I realize this is probably futile, but for the benefit of anybody reading the above: The 2nd amendment specifies that the right is a "right of the People". NOT "the militia". So asking which militia it applies to starts off on the wrong foot, deliberately. It represents a decision that you're not going to interpret the amendment as written, but instead substitute what you'd rather it had said.
As the Court noted in Heller, "right of the People" is a phrase that appears several places in the Constitution, and everywhere else it is routinely understood to mean an individual right. And the phrase "the People" occurs many places in the Constitution, and is viewed as a term of art which "refers to a class of persons who are part of a national community or who have otherwise developed sufficient connection with this country to be considered part of that community.”
Brett
I concur - The RKBA is the operative phrase in the sentence.
2A protects two rights
1) the right of the people to keep and bear arms , and
2) the right to form militia's for the common defense.

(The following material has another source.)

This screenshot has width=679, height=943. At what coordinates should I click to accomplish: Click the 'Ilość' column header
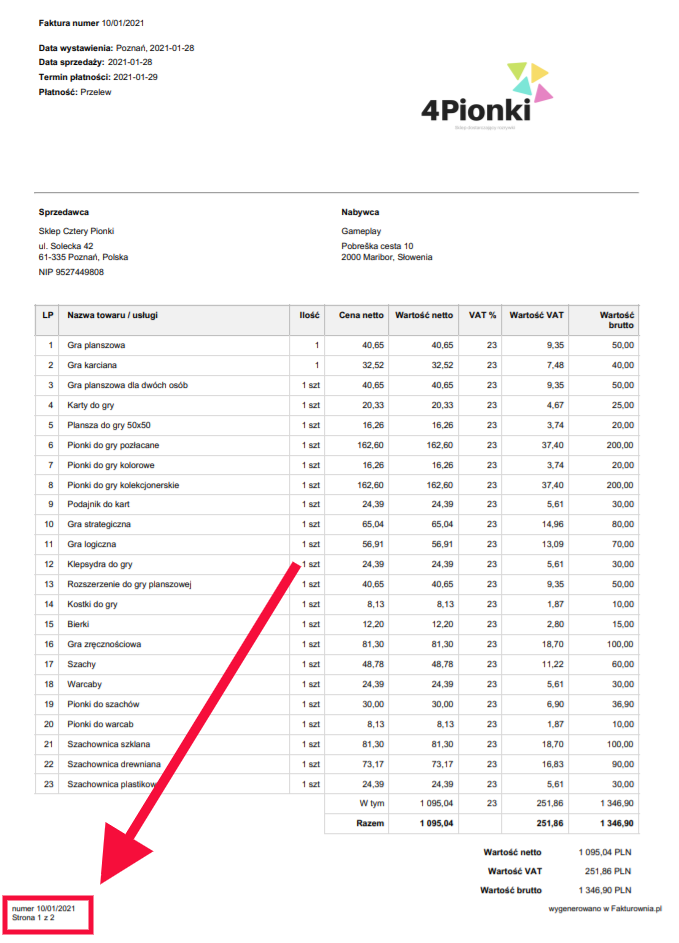309,315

The language of 2A does not make either right mutually exclusive.
There is substantial historical writing on the individual right along with the right for "common defence". Defence being a common spelling in the 17th and 18th century
Bellmore, something is making the comments glitchy. You clearly don’t believe the word “militia” refers to everyone.
I believe it's your reasoning, or perhaps reading comprehension that's glitchy: I expressed no opinion at all about who might be a member of what militia, since that topic is utterly irrelevant to the 2nd amendment, which guarantees a right of the People.
You might want it to instead guarantee the militia something, but that's not the 2nd amendment we actually have.
Bellless, so you believe McDonald was not necessary??
Right, this got the causality backwards: Bush didn't lose the election because he attacked the NRA, he attacked the NRA because he lost the election.
His political ambitions dead, he no longer had any motive to lie to the public about is position on gun control. He'd only ever been a member to fool Republicans into thinking he wasn't anti-gun.
And rightfully so. Everybody knew he was a gun grabber, and he scarcely bothered pretending otherwise once President.
And yet he demanded the NRA pretend otherwise, and got mad at us for the refusal. As I recall, the only reason he was able to resign his membership is because the NRA leadership had failed to act on a popular member's petition demanding he be kicked out.
There's that patented Bellmore AssumeBadFaithIsm. Perhaps he attacked the NRA because he disagreed with what they had said?
He attacked them because he had disagreed with them all long, and with the collapse of his political ambitions, no longer had to pretend otherwise.